Courtesy of Chris Giarrusso/AHOY
Cartoonist Chris Giarrusso explains the origins of his new work.

Part-love letter to the adventure comics of the past, part-Venture Bros.-esque parody of the same, Ahoy Comics’ Hashtag: Danger dares to ask the question, “What kind of person would search out the unknown and spooky in the hopes of gaining social media followers?”

Hashtag: Danger debuted in short strips in Ahoy’s High Heaven and Captain Ginger series before graduating to its own five-issue series earlier this year. Now all of that material has been brought together in Hashtag: Danger: Danger on Dinosaur Island, a collection promoted by the publisher by saying that it’s “not intended for children…unless they’re bad and very curious.”

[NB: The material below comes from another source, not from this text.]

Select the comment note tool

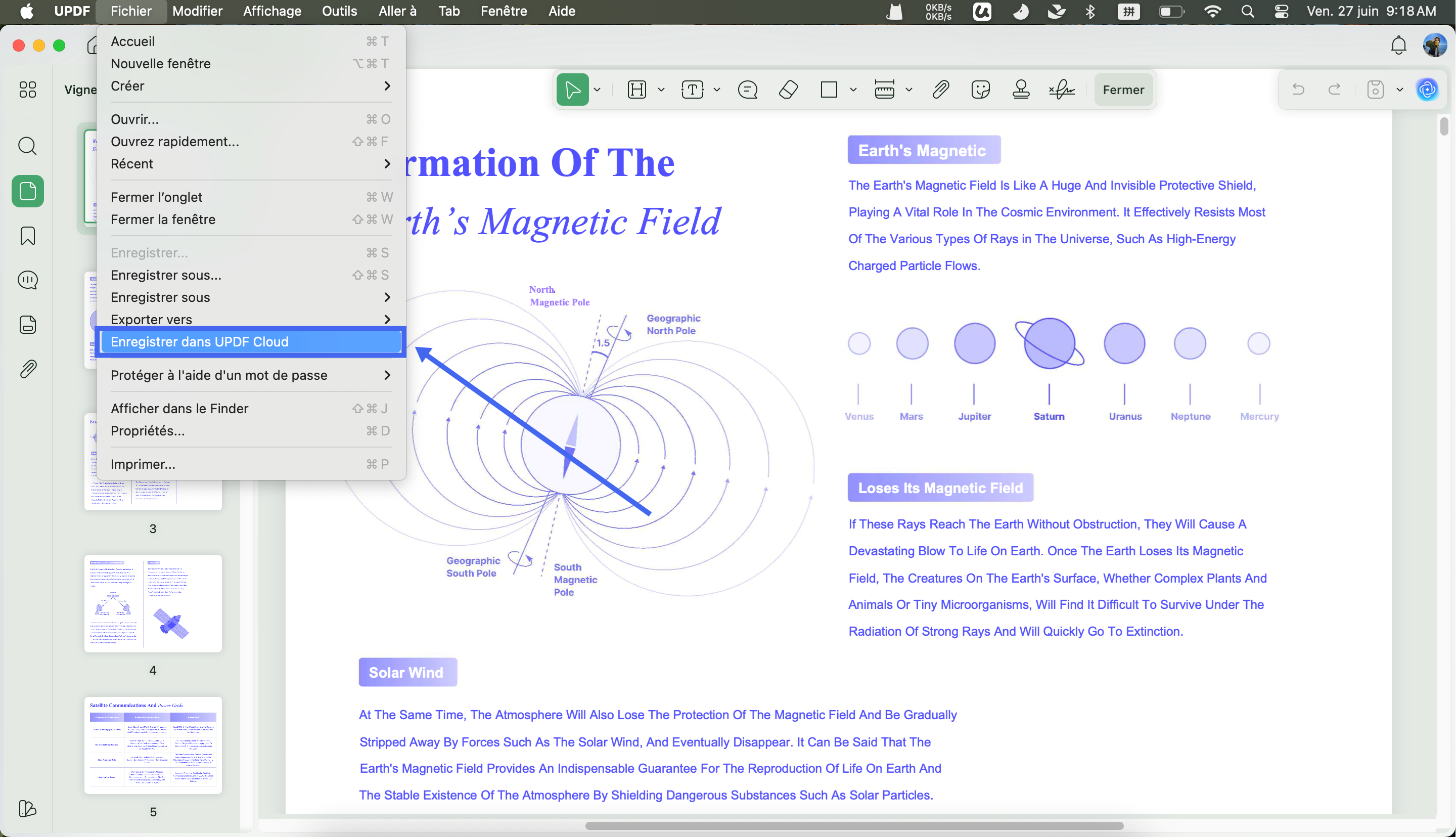pos(748,90)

The origins of that unlikely tactic stem from the co-creator of the series, cartoonist Chris Giarrusso, who’s best known for his all-ages strips G-Man and Mini Marvels — but that seeming incongruity was part of the draw to sign onto the project, he told The Hollywood Reporter.

“Ahot’s chief creative officer — and brilliant cartoonist — Frank Cammuso suggested me to Tom [Peyer, series writer and Ahoy Comics editor-in-chief] as a possible artist. Tom thought I'd be a good fit, and it sounded fun to me,” he said when talking about how he ended up co-creating the property. “Sure, it's not the kid-friendly stuff people are accustomed to seeing from me, but I was looking for a change of pace and I found Tom's ideas and sense of humor very appealing.”

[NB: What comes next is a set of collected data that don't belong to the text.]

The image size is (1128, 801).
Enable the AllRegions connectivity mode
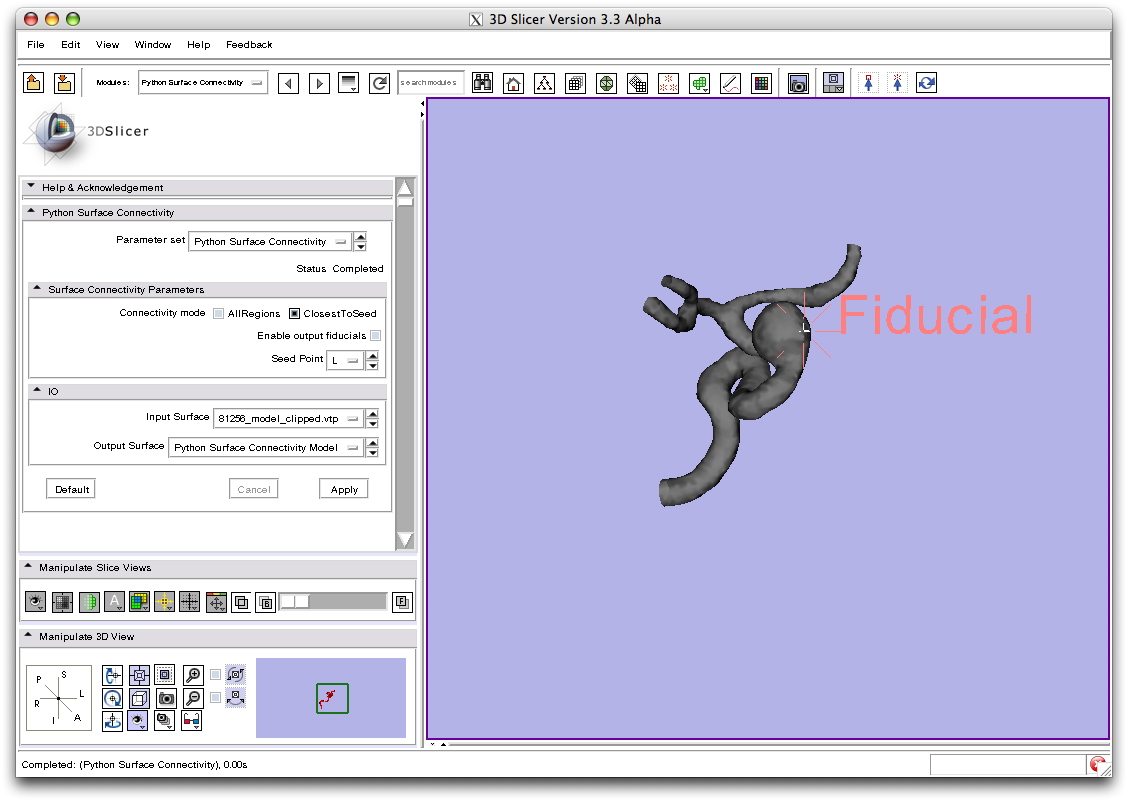pyautogui.click(x=219, y=314)
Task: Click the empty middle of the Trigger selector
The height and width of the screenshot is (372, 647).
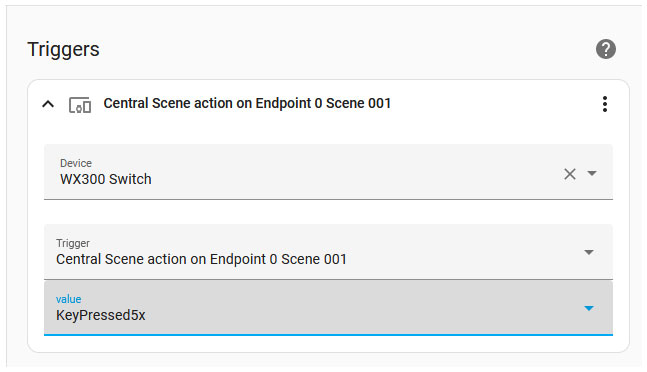Action: 462,252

As the title suggests, Hashtag: Danger is a tongue-in-cheek reimagining of the adventure strips of yore — think Challengers of the Unknown, or even Marvel’s Fantastic Four — that sees the concept rebuilt for today’s world, which was part of the draw for the artist, who’s shown an affinity to (affectionately) parody the superhero genre he loves so much.

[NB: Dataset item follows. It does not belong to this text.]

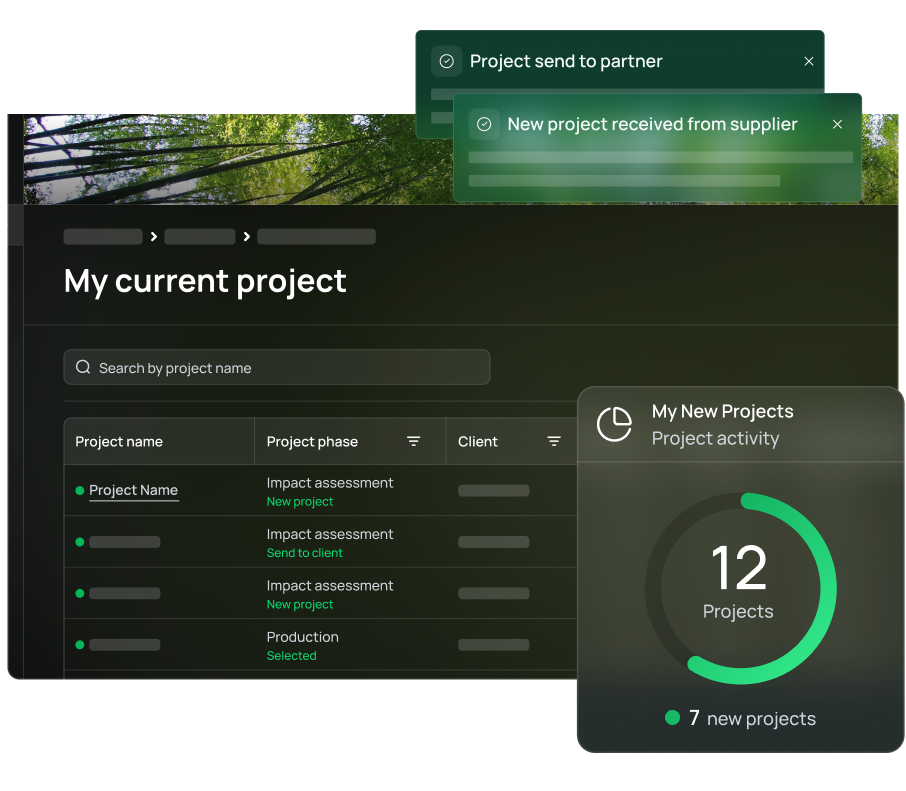The image size is (906, 791).
Task: Open the Project phase filter icon
Action: 413,441
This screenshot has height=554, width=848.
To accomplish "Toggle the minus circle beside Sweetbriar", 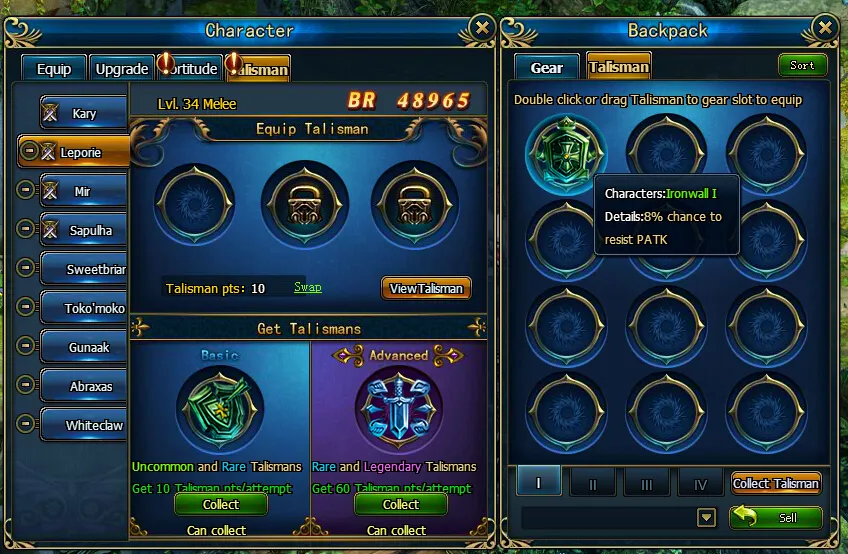I will (25, 267).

“I think it's inevitable to poke fun at the things I love because I've spent so much time obsessing on them,” he admits. “But it's also easy to obsess on things that are highly irritating, and I think the irritation we all experience with social media is partially responsible for the characters Tom has written in Hashtag: Danger.”

Giarrusso ran down the lineup of the team — and, in the process, explained the group’s name.

“Tom said he started by pondering 'Who would spell out the word Hashtag?' Well, the leader of the team, Desiree Danger, is very much obsessed with her image and popularity, the sort of personality you often see 'living their best life' on Twitter or Instagram,” he explained. “She leads this team of explorers, but she needs the world to see her looking successful doing it while she spouts inspirational platitudes.” (The in-story reason the word is spelled out is, simply, that the designer Danger hired to create the group’s logo did it to upset her, after getting frustrated by how faux-inspirational Danger tried to be, which also gives a good idea of the tone of the series.)

Danger is only one-third of the team, however. “Einstein Armstrong is a scientific genius for sure...but he's also the kind of know-it-all who can't help replying to everyone with condescending insults while explaining what's really going on as he rattles off one conspiracy or another,” Giarrusso continued. “And Sugar Rae Huang, who has had more than enough of both of her teammates, is in a perpetual rage similar to what most of us may have experienced after spending too much time on Twitter, when the only answer to any problem seems to be smashing it to pieces.”

After signing on to work on H: D, Giarrusso realized just how much fun the strip allows him to have. “The appeal to working on the strip was how much crazy stuff Tom packed into the series for me to draw: dinosaurs, aliens from outer space, underground mole people, ocean dwelling Atlanteans, a giant robot, and two different U.S. vice presidents. There's a yeti kidnapping, time travel, a trip to the moon and a tussle with a team of villainous rivals who are far more civilized and likable than our protagonists. There's even an adorable alien baby, which we did long before baby Yoda showed up in The Mandalorian. We were first!”

For his part, Peyer said that Giarrusso is the ideal collaborator for the title. “Working with Chris is always a pleasure, but writing bad words into the mouths of his adorable characters is an honor. It looks like a kids' book, but don't worry. Just tell your child that there are things in it you don't want them to see. They'll respect that.”

There’s more to the collaboration than just the unlikeliness of it, however. “I would put Chris' storytelling and character work up against any 'realistic' mainstream comics artist,” he added.

The first volume of the series, Hashtag: Danger: Danger on Dinosaur Island, is available digitally and in comic book and mainstream bookstores now.